L’élection de Christoph Blocher au Conseil fédéral, en décembre 2003, comme
deuxième représentant de l’Union démocratique du centre (UDC), le parti le plus
à droite de l’échiquier politique, a-t-elle changé le système suisse de
concordance, ou, au contraire, la pratique de la concordance pouvait-elle
changer l’UDC et son chef, désormais responsable du département de Justice et
Police ? Les députés de la droite radicale et démocrate-chrétienne avaient
ouvert la porte du gouvernement au populiste zurichois dans l’idée qu’ils
trouveraient en lui un allié pour des réformes économiques d’envergure visant à
désendetter l’État et à assainir le financement des assurances sociales.
Ils
escomptaient en revanche que sur les autres dossiers, comme l’Europe ou
l’immigration, ils sauraient empêcher ses excès.

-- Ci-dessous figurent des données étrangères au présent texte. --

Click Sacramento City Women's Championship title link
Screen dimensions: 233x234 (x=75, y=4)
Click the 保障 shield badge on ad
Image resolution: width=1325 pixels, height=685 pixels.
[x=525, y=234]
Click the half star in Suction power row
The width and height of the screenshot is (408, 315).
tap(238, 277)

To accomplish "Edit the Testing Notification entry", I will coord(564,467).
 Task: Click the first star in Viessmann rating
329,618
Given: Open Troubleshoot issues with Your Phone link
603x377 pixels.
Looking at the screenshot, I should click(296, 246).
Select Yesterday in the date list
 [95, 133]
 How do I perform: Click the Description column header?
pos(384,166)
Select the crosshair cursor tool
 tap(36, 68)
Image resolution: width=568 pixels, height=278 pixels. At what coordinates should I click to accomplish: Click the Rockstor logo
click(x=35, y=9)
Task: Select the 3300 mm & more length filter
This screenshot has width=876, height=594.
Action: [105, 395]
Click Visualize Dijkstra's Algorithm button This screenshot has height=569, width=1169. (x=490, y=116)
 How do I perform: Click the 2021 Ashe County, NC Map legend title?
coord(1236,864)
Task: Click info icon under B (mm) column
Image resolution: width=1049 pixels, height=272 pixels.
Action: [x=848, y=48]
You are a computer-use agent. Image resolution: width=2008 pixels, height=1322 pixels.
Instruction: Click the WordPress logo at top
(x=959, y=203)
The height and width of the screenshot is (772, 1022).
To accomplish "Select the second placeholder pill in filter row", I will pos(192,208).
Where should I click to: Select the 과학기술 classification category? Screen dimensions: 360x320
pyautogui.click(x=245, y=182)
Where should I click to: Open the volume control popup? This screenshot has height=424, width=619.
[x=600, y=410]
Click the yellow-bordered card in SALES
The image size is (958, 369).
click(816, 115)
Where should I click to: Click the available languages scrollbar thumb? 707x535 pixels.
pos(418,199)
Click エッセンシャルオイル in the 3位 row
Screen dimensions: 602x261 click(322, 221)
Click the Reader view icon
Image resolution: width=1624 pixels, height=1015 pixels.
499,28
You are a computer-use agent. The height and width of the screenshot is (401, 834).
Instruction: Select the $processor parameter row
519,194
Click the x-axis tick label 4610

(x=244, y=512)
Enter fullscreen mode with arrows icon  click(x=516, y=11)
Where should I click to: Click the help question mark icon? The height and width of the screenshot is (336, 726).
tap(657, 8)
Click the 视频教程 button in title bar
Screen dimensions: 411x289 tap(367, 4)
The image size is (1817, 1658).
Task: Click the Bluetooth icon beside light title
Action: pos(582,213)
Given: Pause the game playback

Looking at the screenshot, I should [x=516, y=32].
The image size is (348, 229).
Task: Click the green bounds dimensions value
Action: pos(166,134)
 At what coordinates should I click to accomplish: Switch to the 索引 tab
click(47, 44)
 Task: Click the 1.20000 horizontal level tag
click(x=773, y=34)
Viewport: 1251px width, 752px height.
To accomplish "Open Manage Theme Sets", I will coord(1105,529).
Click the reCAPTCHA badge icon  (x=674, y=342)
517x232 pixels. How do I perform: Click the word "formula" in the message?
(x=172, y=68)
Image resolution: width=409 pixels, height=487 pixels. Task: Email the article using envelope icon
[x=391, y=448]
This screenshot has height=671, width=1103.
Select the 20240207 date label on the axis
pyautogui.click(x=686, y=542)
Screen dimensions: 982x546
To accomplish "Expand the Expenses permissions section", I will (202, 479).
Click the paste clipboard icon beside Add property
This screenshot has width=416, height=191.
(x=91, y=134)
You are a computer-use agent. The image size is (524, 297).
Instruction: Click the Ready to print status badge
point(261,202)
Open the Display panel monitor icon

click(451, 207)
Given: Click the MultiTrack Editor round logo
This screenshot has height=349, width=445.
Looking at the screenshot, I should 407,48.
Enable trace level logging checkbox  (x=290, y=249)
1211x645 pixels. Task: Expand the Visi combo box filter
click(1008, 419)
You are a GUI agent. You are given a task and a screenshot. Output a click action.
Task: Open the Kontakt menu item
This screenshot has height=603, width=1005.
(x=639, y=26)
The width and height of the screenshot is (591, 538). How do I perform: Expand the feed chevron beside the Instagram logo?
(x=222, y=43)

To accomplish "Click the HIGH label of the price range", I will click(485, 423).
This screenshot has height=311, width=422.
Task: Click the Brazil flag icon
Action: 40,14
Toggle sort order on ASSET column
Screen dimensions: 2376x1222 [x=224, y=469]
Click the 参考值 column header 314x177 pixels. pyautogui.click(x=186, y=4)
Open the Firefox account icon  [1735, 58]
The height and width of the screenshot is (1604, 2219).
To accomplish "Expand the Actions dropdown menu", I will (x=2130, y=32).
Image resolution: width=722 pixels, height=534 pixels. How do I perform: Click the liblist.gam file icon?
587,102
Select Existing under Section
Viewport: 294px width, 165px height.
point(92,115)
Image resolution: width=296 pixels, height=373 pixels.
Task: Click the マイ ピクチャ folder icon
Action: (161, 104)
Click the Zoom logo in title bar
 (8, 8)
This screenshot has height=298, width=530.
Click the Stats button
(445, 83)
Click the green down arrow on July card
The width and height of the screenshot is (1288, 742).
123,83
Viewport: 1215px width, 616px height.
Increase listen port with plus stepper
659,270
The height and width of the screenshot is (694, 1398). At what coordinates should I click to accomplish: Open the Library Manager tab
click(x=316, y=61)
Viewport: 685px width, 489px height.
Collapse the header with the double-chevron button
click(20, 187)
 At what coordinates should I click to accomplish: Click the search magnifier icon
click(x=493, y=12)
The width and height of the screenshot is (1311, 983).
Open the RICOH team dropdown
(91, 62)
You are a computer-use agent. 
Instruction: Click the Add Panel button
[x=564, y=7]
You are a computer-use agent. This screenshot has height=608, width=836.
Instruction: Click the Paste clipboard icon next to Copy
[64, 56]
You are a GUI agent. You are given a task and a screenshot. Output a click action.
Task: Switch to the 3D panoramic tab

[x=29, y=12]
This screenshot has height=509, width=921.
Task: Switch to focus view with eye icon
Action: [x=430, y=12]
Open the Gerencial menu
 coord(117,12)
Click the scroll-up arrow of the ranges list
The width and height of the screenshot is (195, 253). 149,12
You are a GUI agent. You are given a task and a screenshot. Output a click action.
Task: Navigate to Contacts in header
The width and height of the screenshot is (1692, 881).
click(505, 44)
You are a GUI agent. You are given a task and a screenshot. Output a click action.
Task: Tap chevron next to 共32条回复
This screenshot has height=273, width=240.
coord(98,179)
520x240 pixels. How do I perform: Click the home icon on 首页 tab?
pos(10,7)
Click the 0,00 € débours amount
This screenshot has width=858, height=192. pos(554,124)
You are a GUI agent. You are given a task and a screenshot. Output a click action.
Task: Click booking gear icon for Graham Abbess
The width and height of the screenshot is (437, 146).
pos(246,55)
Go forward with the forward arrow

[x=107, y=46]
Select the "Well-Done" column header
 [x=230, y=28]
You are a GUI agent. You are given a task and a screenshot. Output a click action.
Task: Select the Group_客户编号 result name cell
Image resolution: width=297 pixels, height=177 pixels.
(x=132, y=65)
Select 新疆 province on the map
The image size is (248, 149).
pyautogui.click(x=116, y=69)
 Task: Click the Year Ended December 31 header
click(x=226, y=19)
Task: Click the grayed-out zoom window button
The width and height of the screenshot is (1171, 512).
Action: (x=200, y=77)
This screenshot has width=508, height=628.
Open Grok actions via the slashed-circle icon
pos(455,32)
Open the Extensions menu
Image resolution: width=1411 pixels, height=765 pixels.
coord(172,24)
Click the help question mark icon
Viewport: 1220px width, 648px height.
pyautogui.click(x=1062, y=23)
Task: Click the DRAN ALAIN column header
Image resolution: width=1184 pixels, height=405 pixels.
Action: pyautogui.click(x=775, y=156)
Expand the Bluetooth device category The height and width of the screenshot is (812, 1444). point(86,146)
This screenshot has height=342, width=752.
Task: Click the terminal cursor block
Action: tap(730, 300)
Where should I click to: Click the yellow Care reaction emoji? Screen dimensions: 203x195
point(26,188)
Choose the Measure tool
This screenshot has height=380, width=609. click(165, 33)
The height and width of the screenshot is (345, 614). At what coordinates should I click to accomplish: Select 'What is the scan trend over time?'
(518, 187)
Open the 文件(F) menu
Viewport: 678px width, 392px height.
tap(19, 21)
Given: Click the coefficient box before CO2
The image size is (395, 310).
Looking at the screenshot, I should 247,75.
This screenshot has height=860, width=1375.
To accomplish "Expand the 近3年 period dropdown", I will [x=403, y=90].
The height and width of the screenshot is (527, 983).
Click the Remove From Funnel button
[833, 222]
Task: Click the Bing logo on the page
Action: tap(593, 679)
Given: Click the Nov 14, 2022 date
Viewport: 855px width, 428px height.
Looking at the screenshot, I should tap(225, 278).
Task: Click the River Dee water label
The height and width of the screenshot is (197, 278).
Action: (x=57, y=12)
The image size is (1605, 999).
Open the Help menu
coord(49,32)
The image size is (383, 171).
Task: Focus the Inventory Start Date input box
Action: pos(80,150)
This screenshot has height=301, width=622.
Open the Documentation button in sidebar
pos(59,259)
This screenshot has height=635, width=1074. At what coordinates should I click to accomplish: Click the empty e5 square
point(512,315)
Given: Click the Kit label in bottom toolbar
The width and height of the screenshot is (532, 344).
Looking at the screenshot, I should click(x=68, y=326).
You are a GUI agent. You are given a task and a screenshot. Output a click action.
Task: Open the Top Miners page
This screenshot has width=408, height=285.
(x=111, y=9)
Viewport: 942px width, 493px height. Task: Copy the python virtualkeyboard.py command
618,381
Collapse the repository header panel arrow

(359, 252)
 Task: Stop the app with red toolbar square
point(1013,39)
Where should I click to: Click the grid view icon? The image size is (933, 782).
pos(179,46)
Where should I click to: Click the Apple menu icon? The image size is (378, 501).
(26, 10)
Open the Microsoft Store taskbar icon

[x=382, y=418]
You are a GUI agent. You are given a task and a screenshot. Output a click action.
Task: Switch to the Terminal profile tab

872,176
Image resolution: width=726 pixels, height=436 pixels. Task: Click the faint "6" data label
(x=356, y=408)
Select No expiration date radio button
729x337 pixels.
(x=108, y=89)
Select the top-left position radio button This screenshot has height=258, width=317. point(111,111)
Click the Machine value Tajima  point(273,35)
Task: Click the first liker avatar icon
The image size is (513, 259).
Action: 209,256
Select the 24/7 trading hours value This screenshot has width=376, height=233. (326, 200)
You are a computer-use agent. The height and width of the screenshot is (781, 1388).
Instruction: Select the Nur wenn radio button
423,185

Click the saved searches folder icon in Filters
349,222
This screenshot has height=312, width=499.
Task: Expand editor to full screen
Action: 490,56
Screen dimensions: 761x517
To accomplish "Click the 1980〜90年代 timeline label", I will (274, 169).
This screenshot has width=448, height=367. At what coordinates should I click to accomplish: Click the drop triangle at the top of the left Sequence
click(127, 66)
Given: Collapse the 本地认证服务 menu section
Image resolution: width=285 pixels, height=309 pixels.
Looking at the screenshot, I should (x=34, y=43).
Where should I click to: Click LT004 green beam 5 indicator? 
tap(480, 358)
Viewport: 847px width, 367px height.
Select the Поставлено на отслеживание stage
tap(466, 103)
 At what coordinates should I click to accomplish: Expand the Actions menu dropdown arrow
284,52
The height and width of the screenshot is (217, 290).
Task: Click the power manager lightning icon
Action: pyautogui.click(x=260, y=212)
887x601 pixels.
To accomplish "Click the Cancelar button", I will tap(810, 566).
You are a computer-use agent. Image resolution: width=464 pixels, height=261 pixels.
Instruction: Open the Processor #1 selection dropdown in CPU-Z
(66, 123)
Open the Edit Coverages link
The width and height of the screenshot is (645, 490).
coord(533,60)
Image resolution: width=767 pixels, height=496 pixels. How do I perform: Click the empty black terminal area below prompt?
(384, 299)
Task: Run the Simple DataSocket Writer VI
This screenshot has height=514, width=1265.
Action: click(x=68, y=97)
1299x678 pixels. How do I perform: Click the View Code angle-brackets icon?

Leur calcul ne s’est pas révélé
faux d’une manière générale : en 2004, le « système » institutionnel suisse,
délicate horlogerie, a supporté le choc.
Hormis à l’occasion d’une initiative de
C.
Blocher consistant notamment à supprimer l’aide sociale d’urgence à des
demandeurs d’asile sans papiers (mars 2005), il y eut peu de conflits.
Cette nouvelle coalition fédérale a cependant eu trois effets importants.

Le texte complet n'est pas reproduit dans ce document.